In this second and final part of the series, we will go through the exact flow CreateProcess
carries out to launch a process on Windows using the APIs and Data Structure we discussed in Part 1.
The creation of a Windows process (subsystem-specific) consists of several stages carried out in three sections of the Operating System: the Windows client-side library: Kernel32.dll, the Windows executive, and the Windows subsystem process.
The operations performed in each section is described through the diagram shown below:
CreateProcessInternalW
performs the following steps:
The priority class for the new process is specified as independent bits in the CreationFlags
parameter to the CreateProcess* functions.
* Idle/Low (4)
* Below Normal (6)
* Normal (8)
* Above Normal (10)
* High (13)
* Real-Time (24)
Defaults to normal, if none specified.
Process creation won't fail if a Real-Time priority class is specified for the new process, whilst not having the Increase Scheduling Priority Privilege (SE_INC_BASE_PRIORITY_NAME), the High Priority class is used instead.
For a debug flag, Kernel32 will initiate a connection to the native debugging code in Ntdll.dll
by calling DbgUiConnectToDbg
and gets a handle to the debug object from the current TEB
.
Supports multiple user-specified attributes. The attribute list passed on CreateProcess* calls permits passing back to the caller information beyond a simple status code, such as the TEB
address of the initial thread, etc. (Important for protected processes | No query post creation)

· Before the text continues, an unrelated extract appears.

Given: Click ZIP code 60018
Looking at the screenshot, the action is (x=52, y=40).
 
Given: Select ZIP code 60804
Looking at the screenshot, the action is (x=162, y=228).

If the process is part of a job object, but the creation flags requested a separate virtual DOS machine (VDM), the flag is ignored.
CreateProcessInternalW
checks whether the process should be created as modern ( with attributes: PROC_THREAD_ATTRIBUTE_ PACKAGE_FULL_NAME, PROC_THREAD_ATTRIBUTE_PARENT_PROCESS). If so, a call is made to the internal BaseAppXExtension
to gather more contextual information on the modern app parameters described by a structure called APPX_PROCESS_CONTEXT.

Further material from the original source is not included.